You can't just plonk uranium in a crate and expect it to propel a train. It's basically just a warm piece of metal. You need to convert that heat into kinetic energy somehow, so you'd still have to go the steps via steam or electricity.

By the way, I see that nobody has proposed rubber bands yet. I think that's probably for the best.
 

Howie

Active Member
We've also yet to discuss harnessing the power of animals.
So many possibilities, and the reduction in energy costs alone must surely make it an attractive proposition.
 

VikingsAf

Member
You can't just plonk uranium in a crate and expect it to propel a train. It's basically just a warm piece of metal. You need to convert that heat into kinetic energy somehow, so you'd still have to go the steps via steam or electricity.

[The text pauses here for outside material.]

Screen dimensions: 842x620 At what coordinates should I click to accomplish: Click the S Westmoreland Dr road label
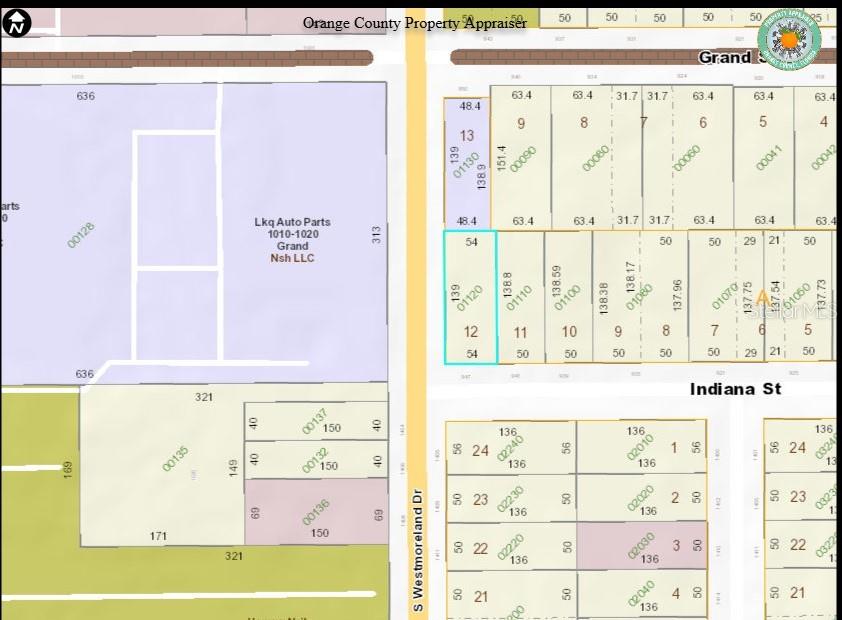(x=417, y=550)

By the way, I see that nobody has proposed rubber bands yet. I think that's probably for the best.
Well it is obviously propelled by the pressure wave of controlled nuclear explosions, duuh.
 

Dar

Member
There is that wind launched water slide, mind you that's just an extension on the compressed air launch with you as the piston :p
 

Niles

Member
Cannon Launch

So I’m thinking the coaster train backs up into a cannon, it’s then primed, and then you are shot out and go along the track.

I would be looking at stats comparable to the Gustav gun, see pic below:
1604011177045.jpeg
Stats:

Muzzel velocity/ launch speed:
820m/s so 2952kph
Not to bad speed there, would like to get it past that 3000 mark though.

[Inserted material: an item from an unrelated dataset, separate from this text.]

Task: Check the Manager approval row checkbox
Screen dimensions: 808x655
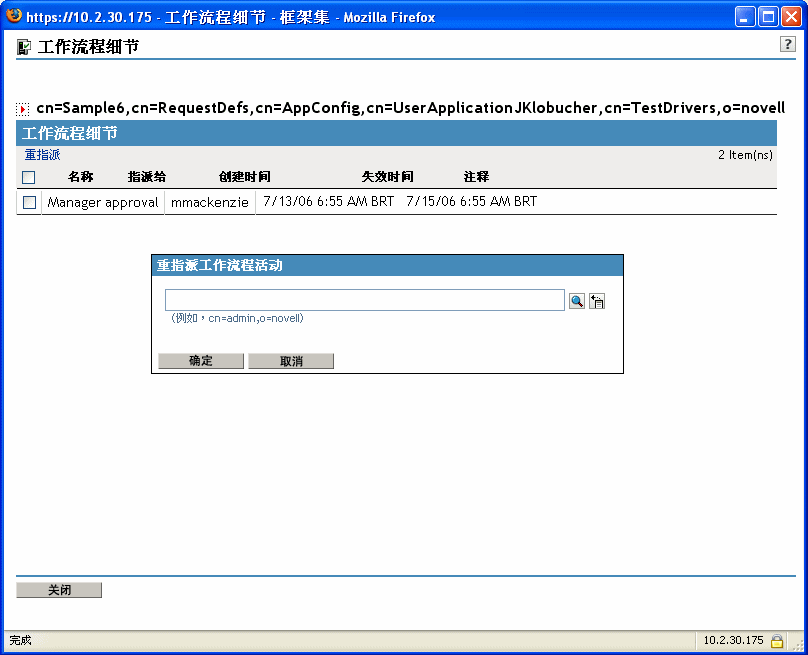Action: (x=29, y=201)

Rate of fire/ riders per hour
1 train every 30-40 mins
This will need improving as I can see this low throughput putting parks off.

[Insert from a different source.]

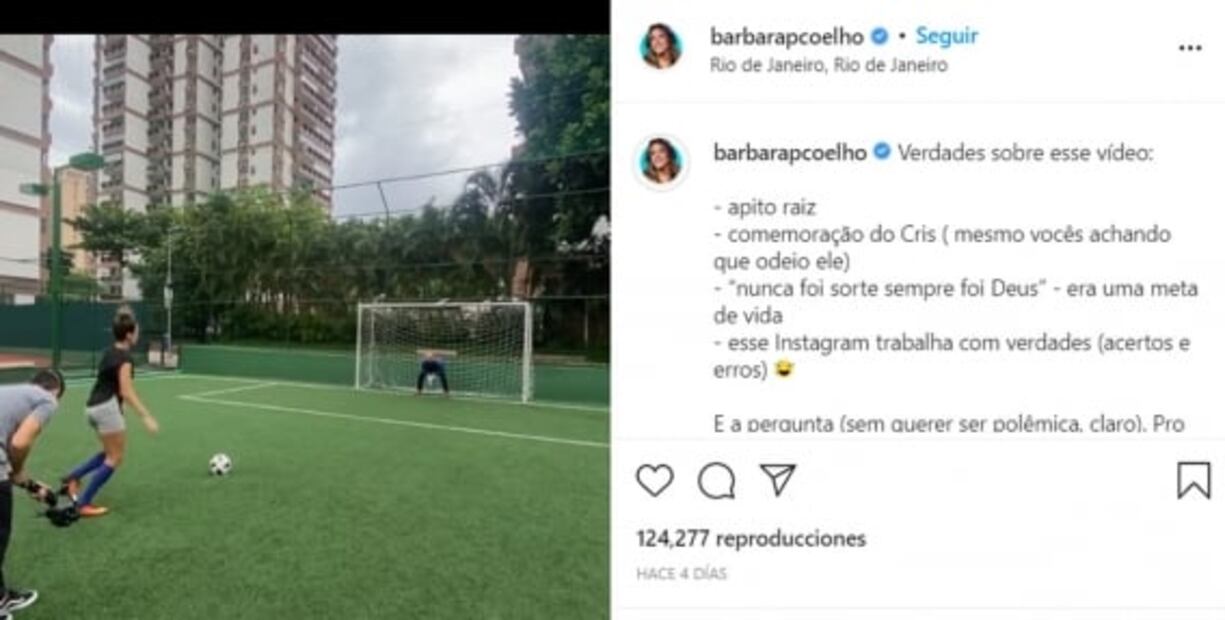Click the verified badge in the header
This screenshot has height=620, width=1225.
coord(879,37)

Effective firing range/ track length
39000m or 39km
So at least it’s a long ride.

I see very very little problems with my plan.
 

rob666

Member
One of the oldest woodies had you pretending to be shot out of a cannon.
Think it might be an old Coney ride.
Edit...Cannon Coaster at Coney Island 1901/2
 
We've also yet to discuss harnessing the power of animals.
So many possibilities, and the reduction in energy costs alone must surely make it an attractive proposition.
This. Wonder how many hamsters running on a massive wheel would be needed to launch Kingda Ka?